Ministro Costa, sarebbe inutile, ma non è il caso di dilungarmi qui, leggere i dati sanitari inerenti la popolazione tarantina, dati che lei conosce bene. Mi basta ricordarle che la diossina è stata trovata, oltre che nei deposimetri della rete di Arpa Puglia nel 2015, anche nelle cozze del Mar Piccolo di Taranto insieme al temuto PCB, così come confermano i dati recenti dati Asl del 2017 che abbiamo ottenuto e depositato presso la Procura della Repubblica di Taranto.

Ministro Costa a Taranto la legge è stata calpestata del tutto, la Costituzione cancellata. Alle direttive europee, sino ad oggi, i governi succeduti non hanno dato nessun peso, motivo per cui la procedura di infrazione è ancora aperta. C'è un processo in corso, "Ambiente svenduto" che ha terminato le sue indagini a settembre 2013 mentre sino ad oggi sono aperte diverse indagini penali della Procura di Taranto di fronte alle reiterate violazioni di legge dell'Ilva di Taranto che oggi continua ad inquinare e a provocare "malattia e morte", e ciò nonostante i decreti che pongono l'immunità penale.
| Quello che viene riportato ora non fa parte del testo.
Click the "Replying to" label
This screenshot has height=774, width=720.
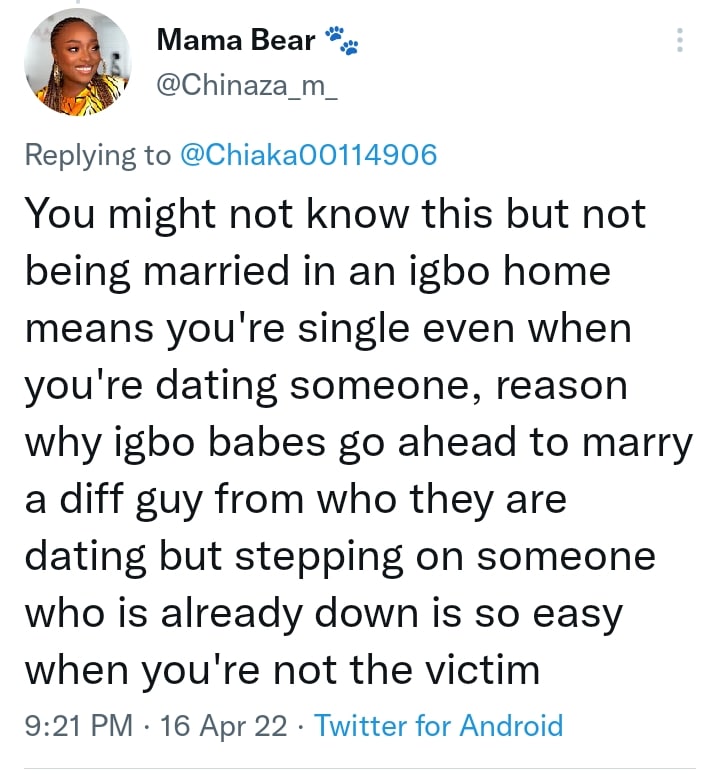click(x=97, y=155)
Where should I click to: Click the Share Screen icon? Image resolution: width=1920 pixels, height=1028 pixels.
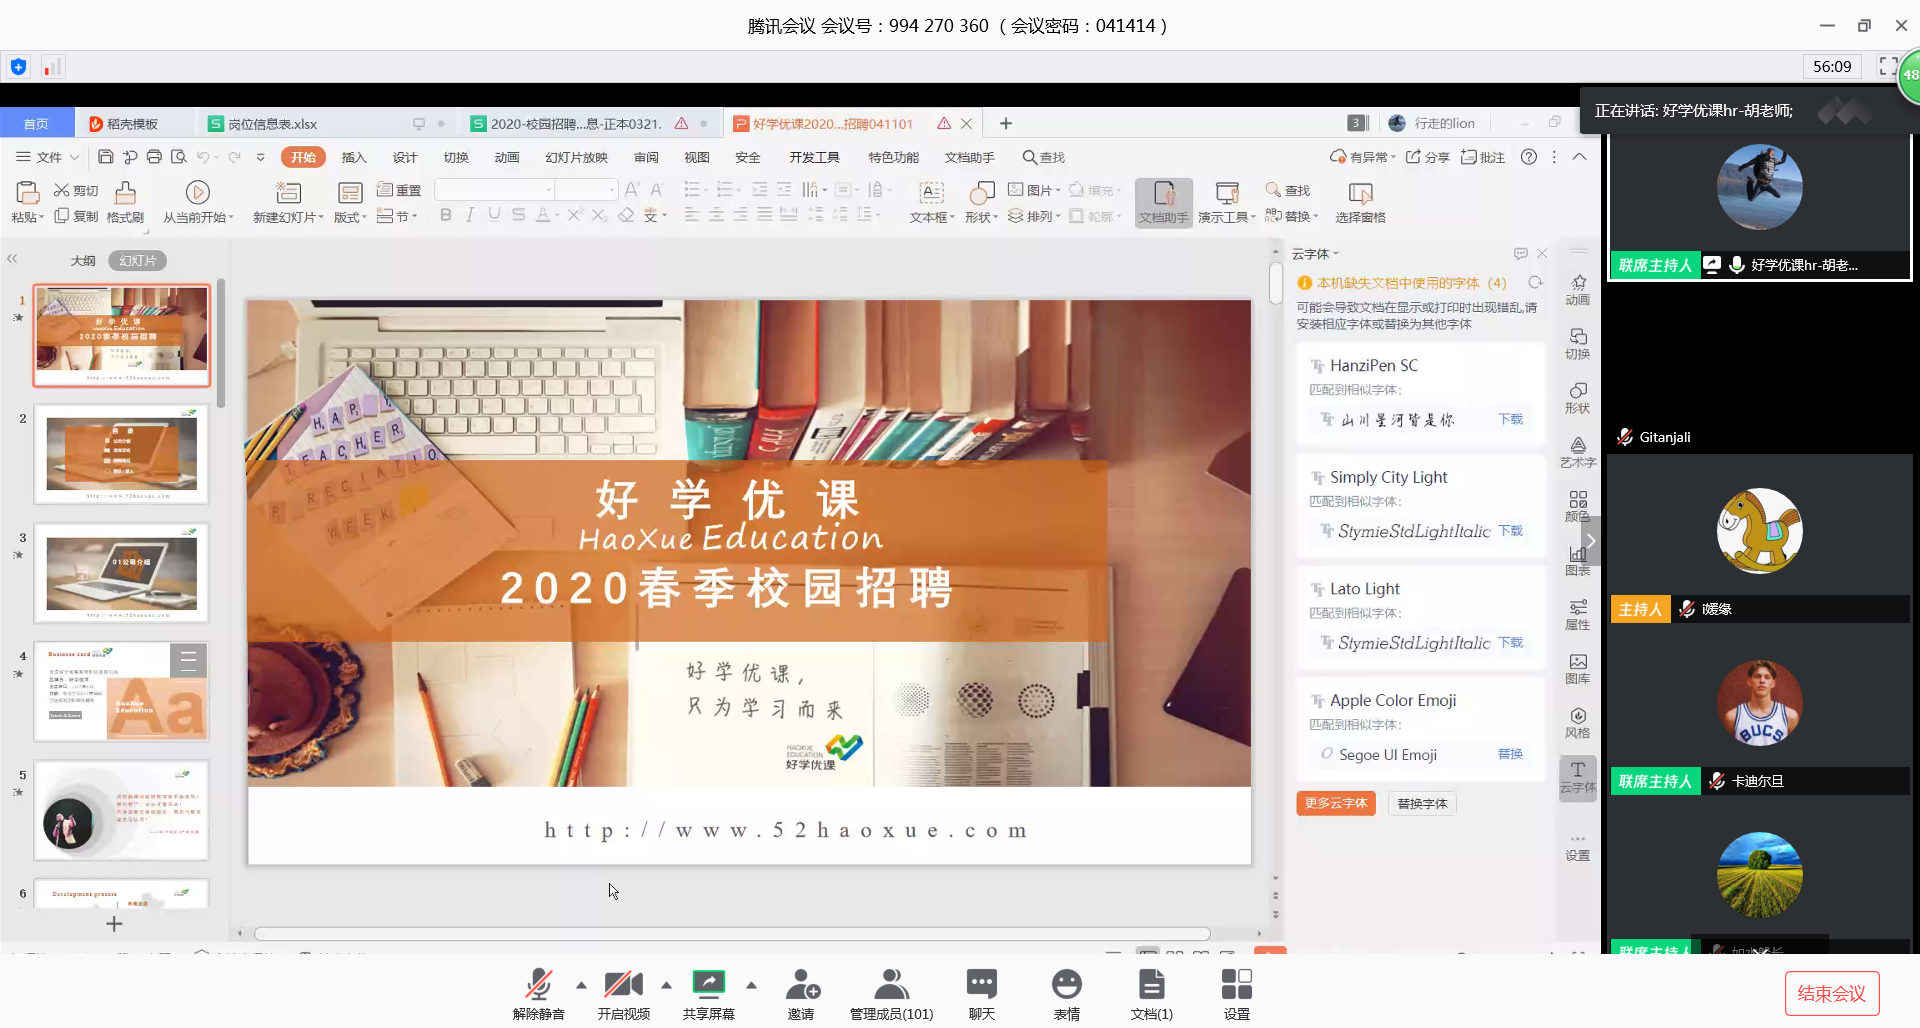click(708, 986)
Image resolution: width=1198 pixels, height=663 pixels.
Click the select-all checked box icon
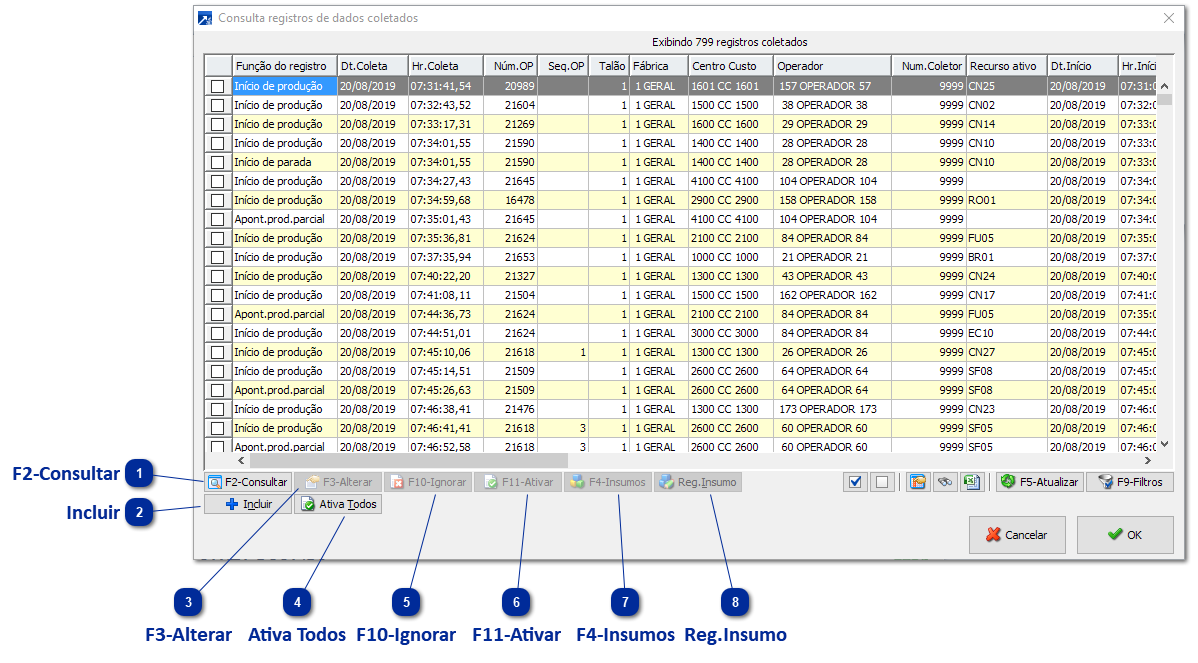pos(854,482)
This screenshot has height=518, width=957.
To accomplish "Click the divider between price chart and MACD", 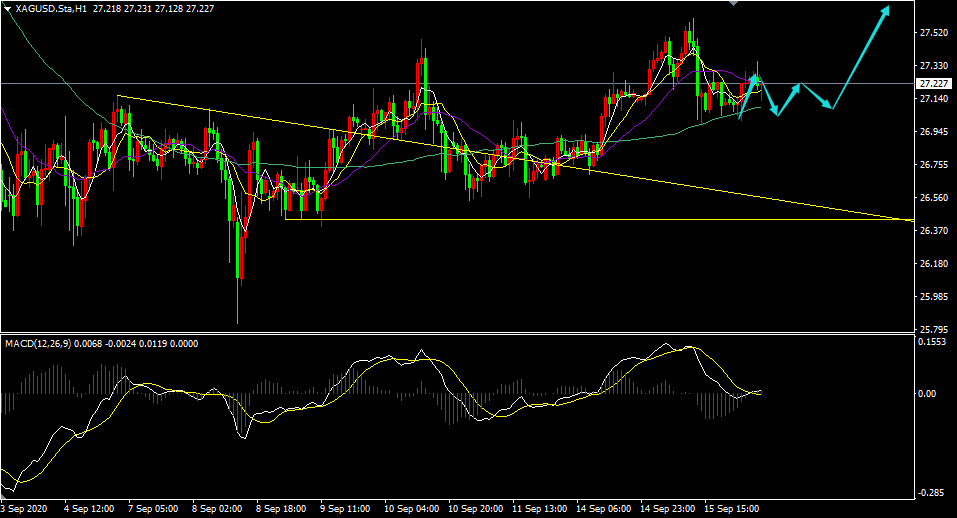I will (x=458, y=333).
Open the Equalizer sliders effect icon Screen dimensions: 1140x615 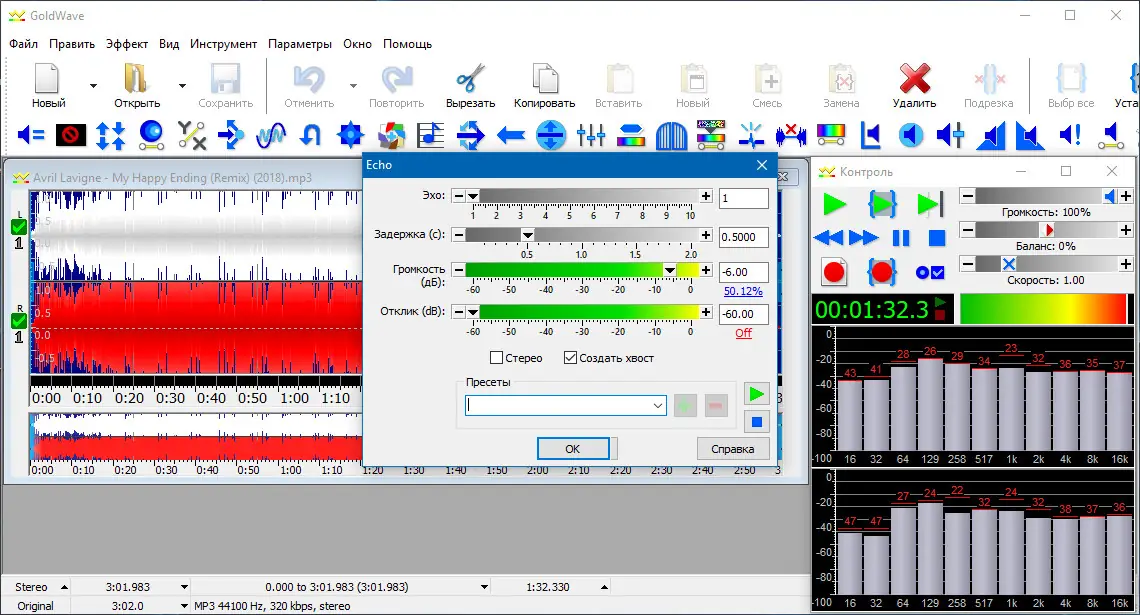(591, 134)
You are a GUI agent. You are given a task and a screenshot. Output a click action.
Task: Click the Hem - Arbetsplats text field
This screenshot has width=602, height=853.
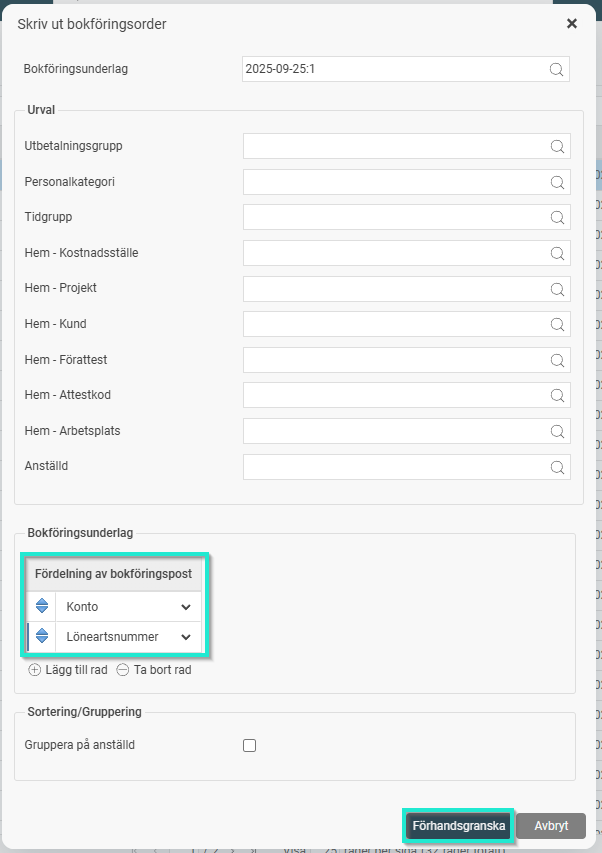pyautogui.click(x=395, y=431)
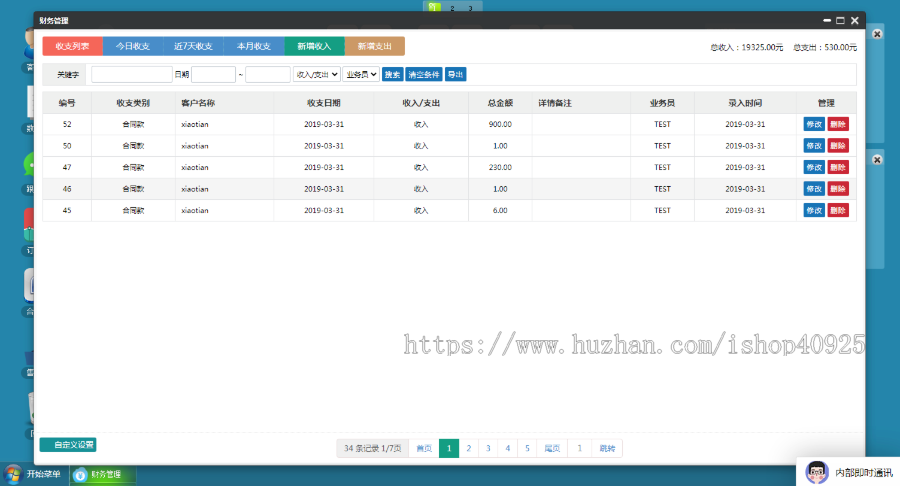Select the 新增收入 tab
This screenshot has height=486, width=900.
(x=314, y=46)

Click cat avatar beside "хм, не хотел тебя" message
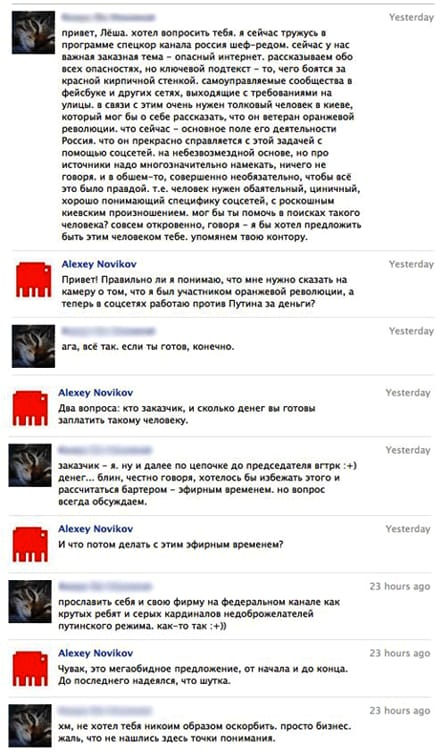pyautogui.click(x=30, y=726)
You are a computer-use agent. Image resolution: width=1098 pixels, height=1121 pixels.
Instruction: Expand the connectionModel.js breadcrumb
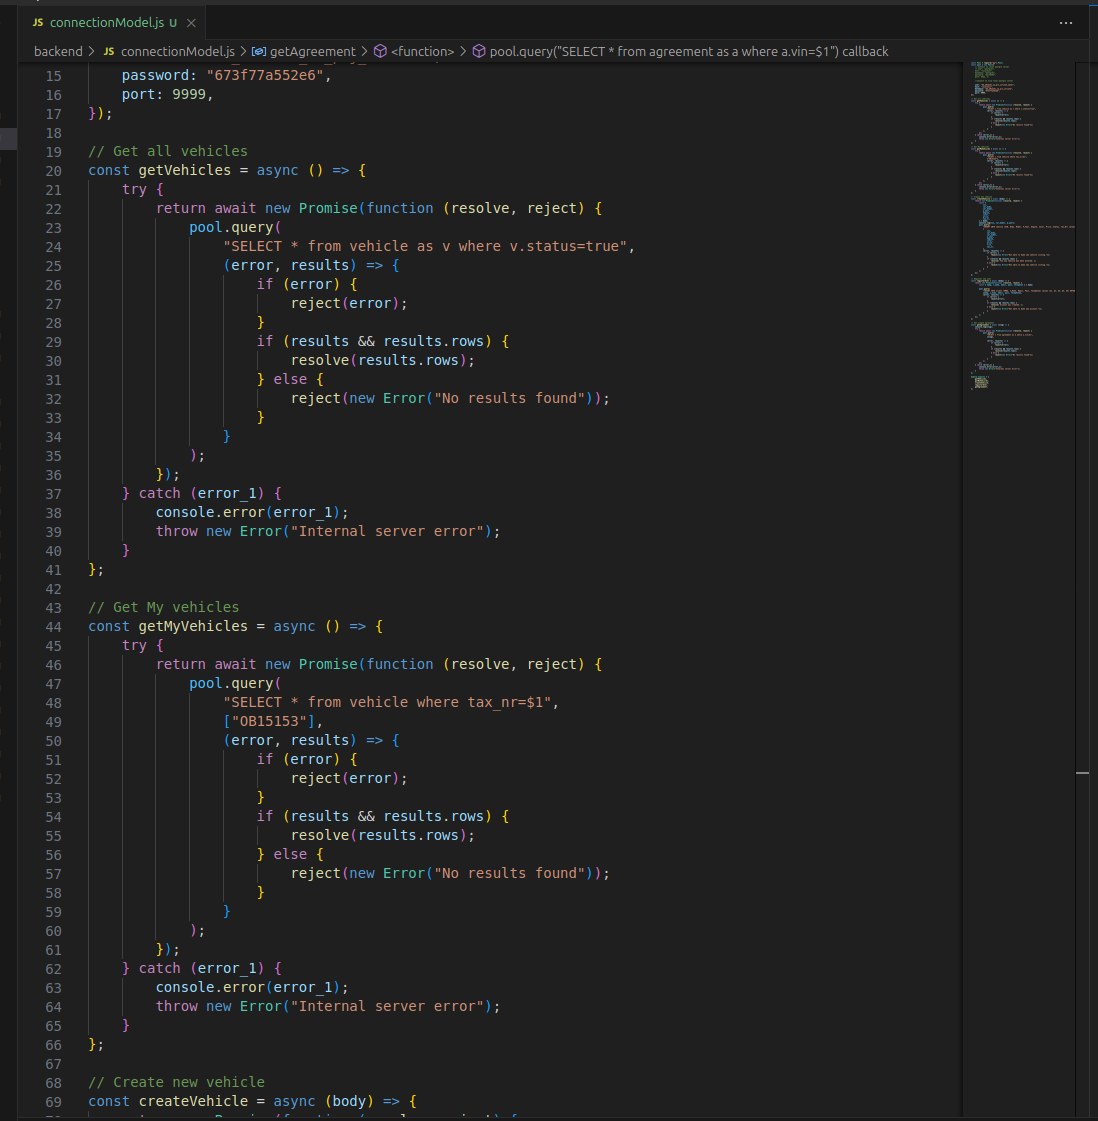pyautogui.click(x=177, y=51)
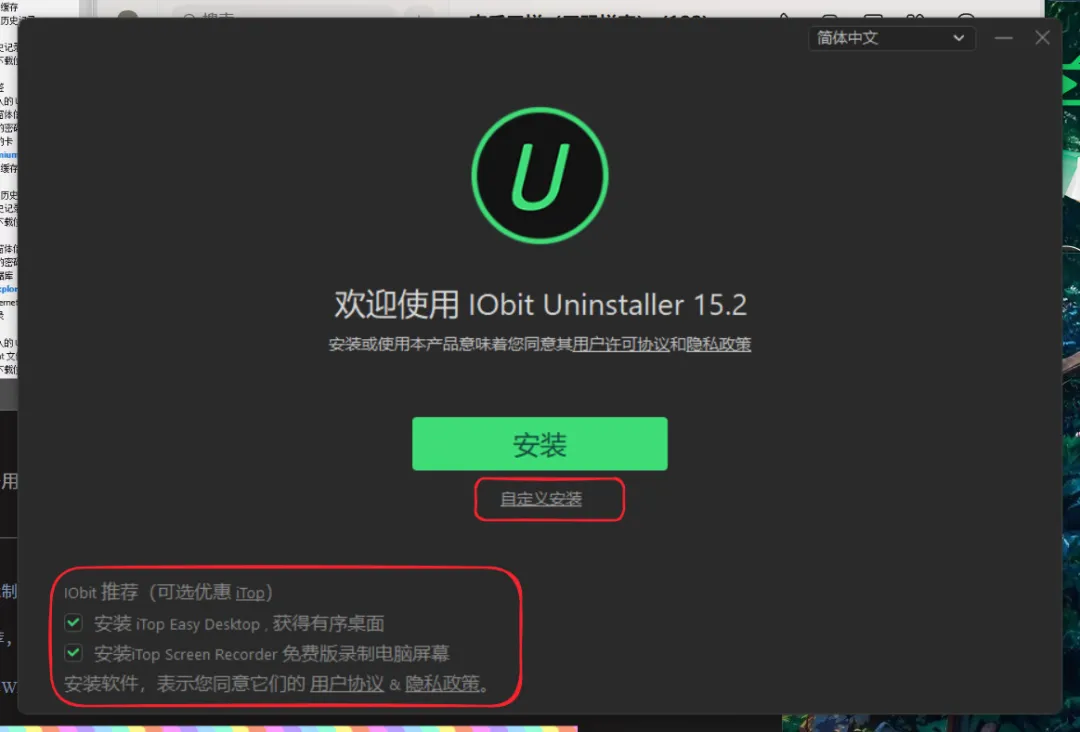Image resolution: width=1080 pixels, height=732 pixels.
Task: Open the iTop link in IObit 推荐 heading
Action: [x=249, y=593]
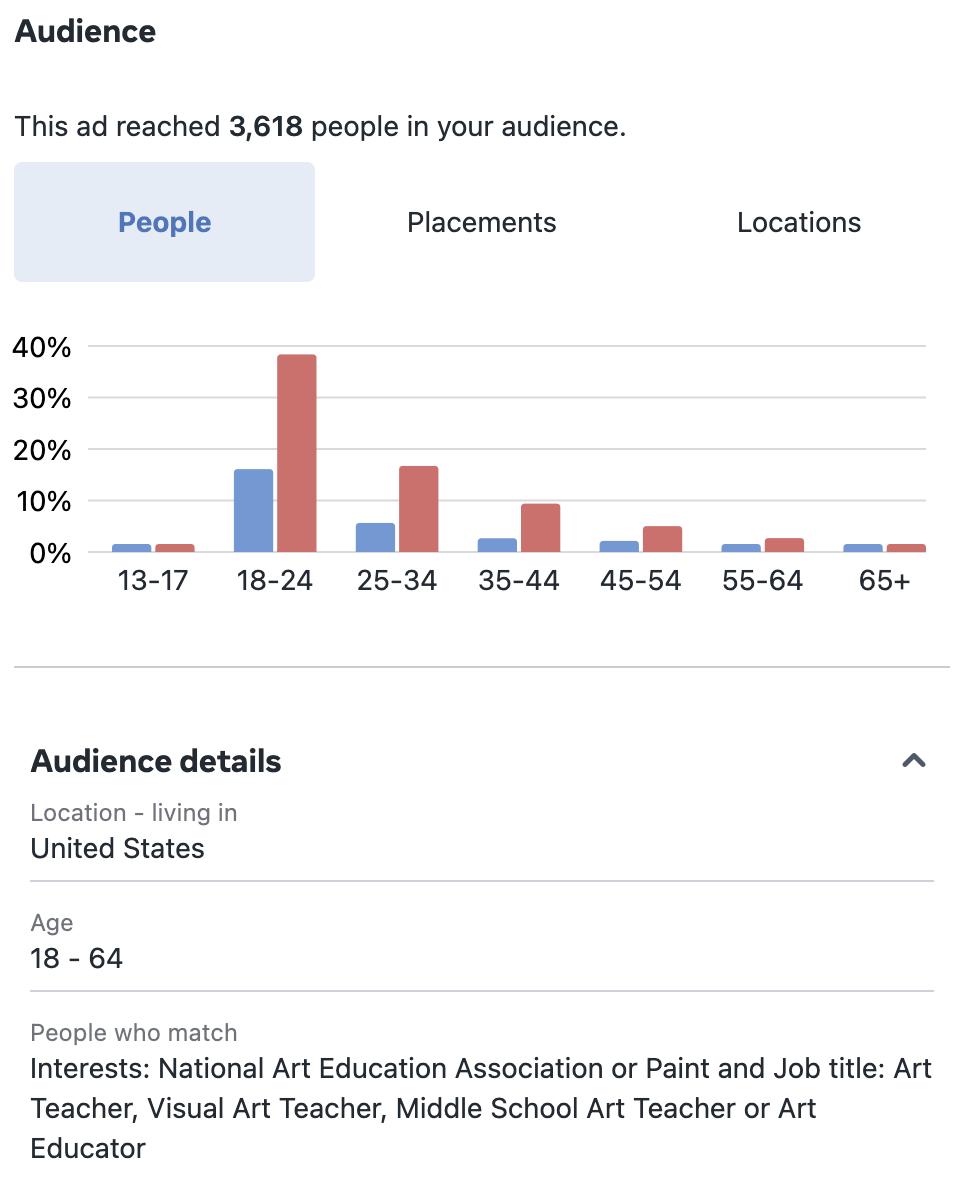Select the blue bar for ages 25-34
This screenshot has width=980, height=1180.
click(x=375, y=537)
In attesa di poterla incontrare per mostrarle i documenti di questa vicenda, alcuni dei quali ignorati in un passato recente dal Ministero dell'Ambiente, ma interessanti e fondamentali per la Commissione europea, le auguriamo buon lavoro.

Noi nel frattempo continueremo a difendere questa terra contro gli inquinatori, contro chi ha legiferato per difendere gli inquinatori ed in futuro anche contro chi non farà nulla per cambiare queste cose.